┌─ Data records

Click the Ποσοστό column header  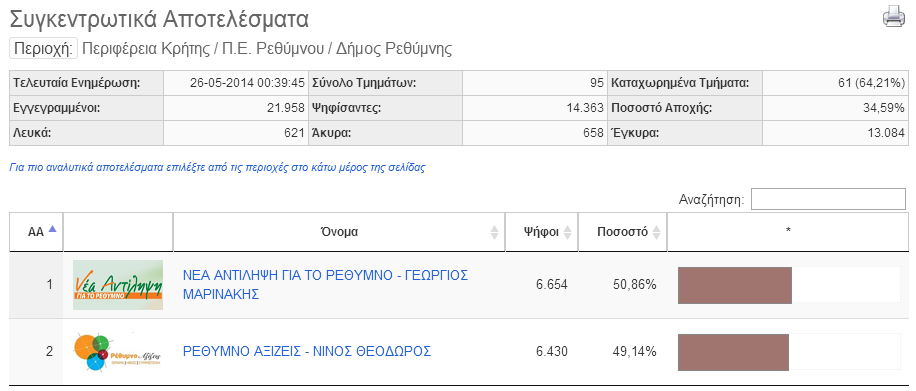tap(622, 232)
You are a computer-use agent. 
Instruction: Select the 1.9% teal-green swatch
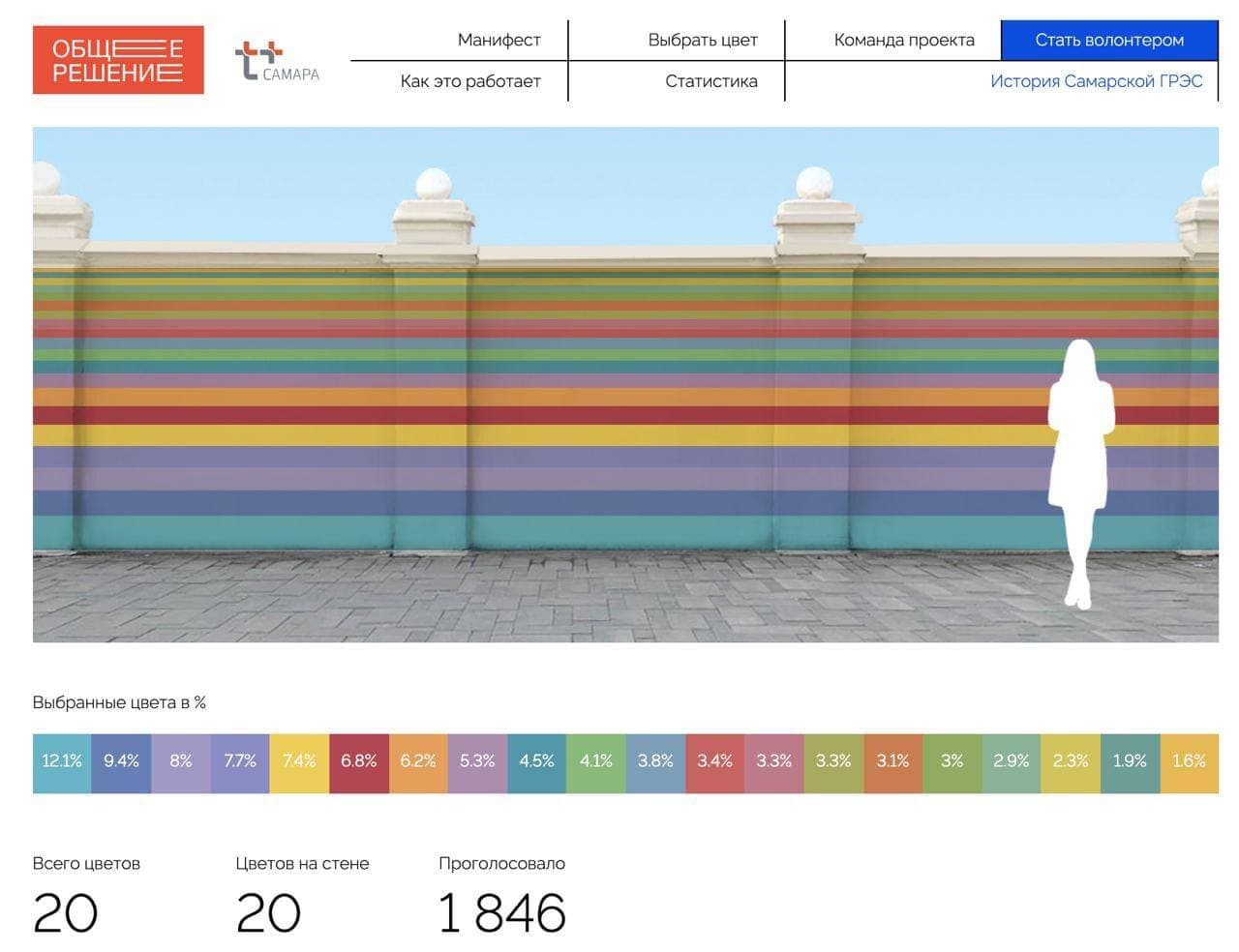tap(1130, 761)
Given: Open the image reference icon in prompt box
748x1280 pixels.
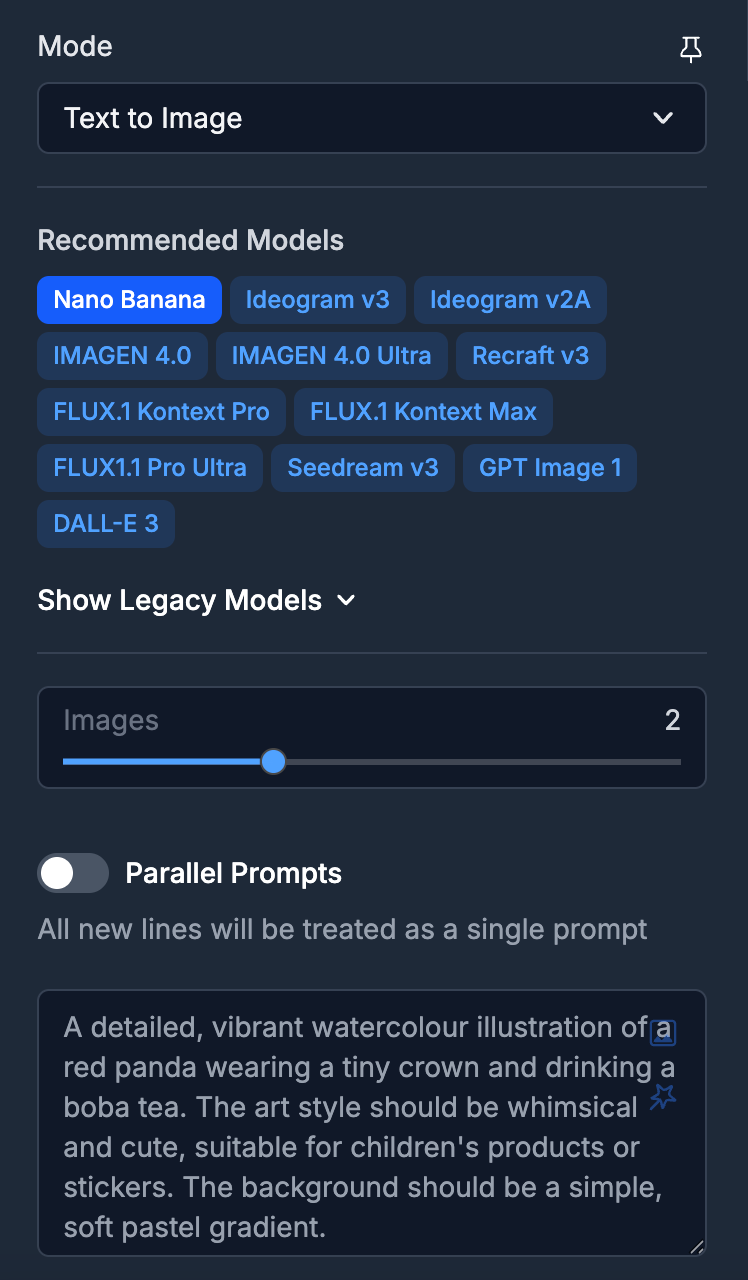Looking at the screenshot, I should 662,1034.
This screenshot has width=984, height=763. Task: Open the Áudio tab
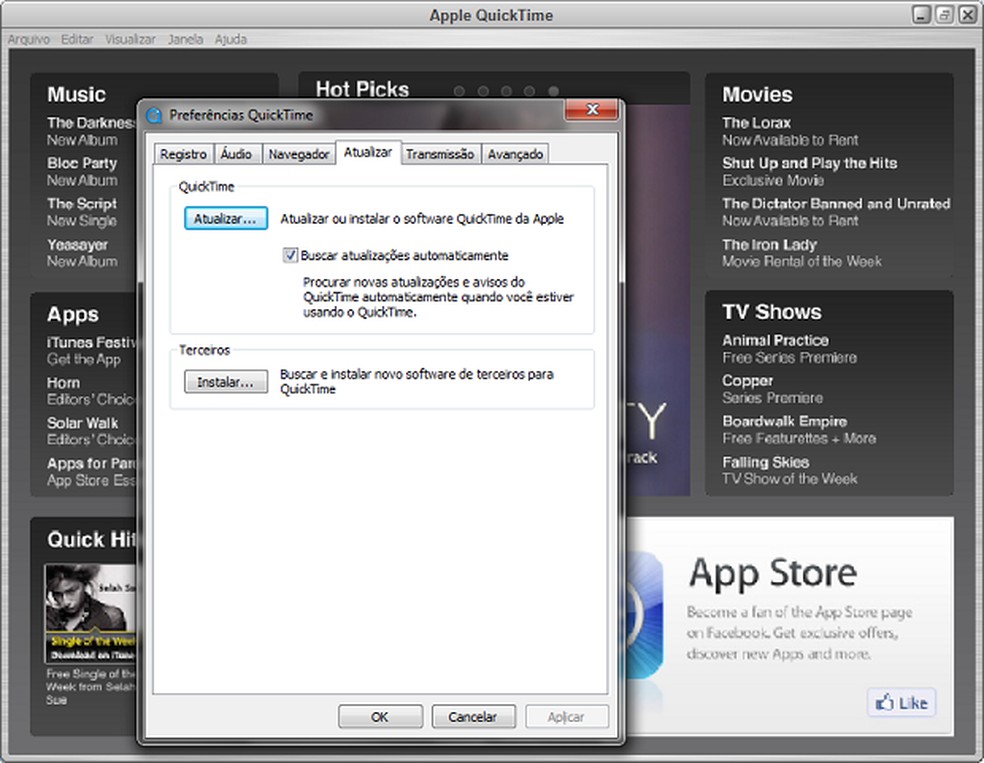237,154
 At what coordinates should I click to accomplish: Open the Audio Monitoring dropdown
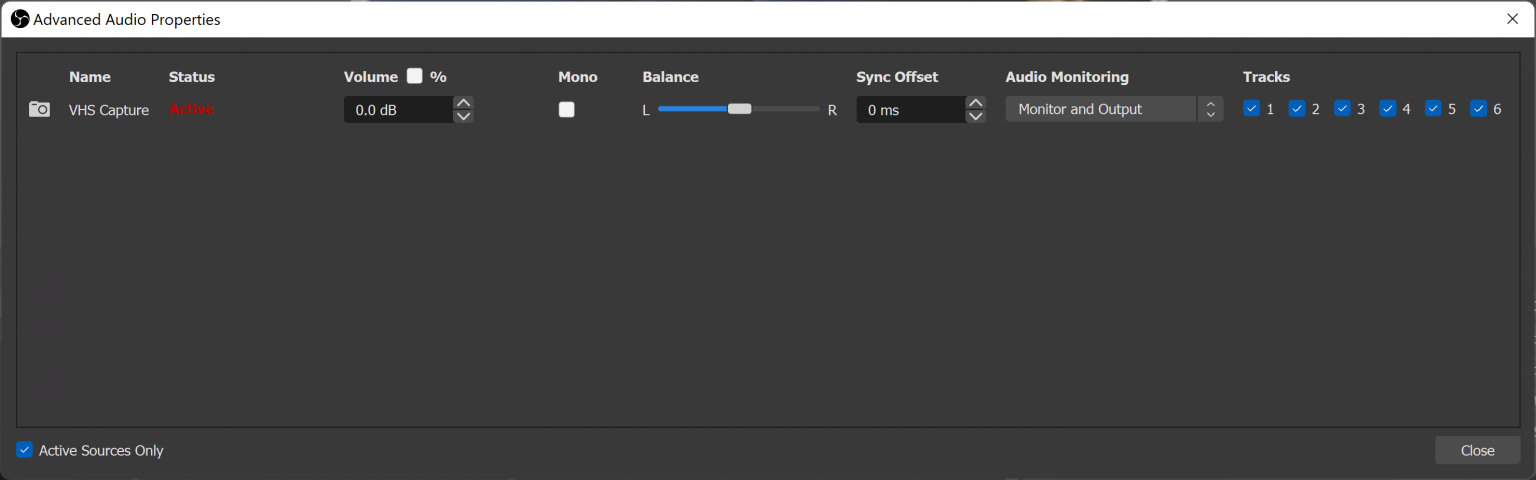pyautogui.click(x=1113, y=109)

└─

◆ Work task
Excluding the pictures, restate word for word the lines from the one that holds "Instruction: Select the" through the last line of the entries, both ends included.

◆ Finished task
Instruction: Select the 1.9% teal-green swatch
tap(1130, 761)
Given: Open the image reference icon in prompt box
748x1280 pixels.
Looking at the screenshot, I should 662,1034.
This screenshot has width=984, height=763. Task: Open the Áudio tab
237,154
 At what coordinates should I click to accomplish: Open the Audio Monitoring dropdown
pyautogui.click(x=1113, y=109)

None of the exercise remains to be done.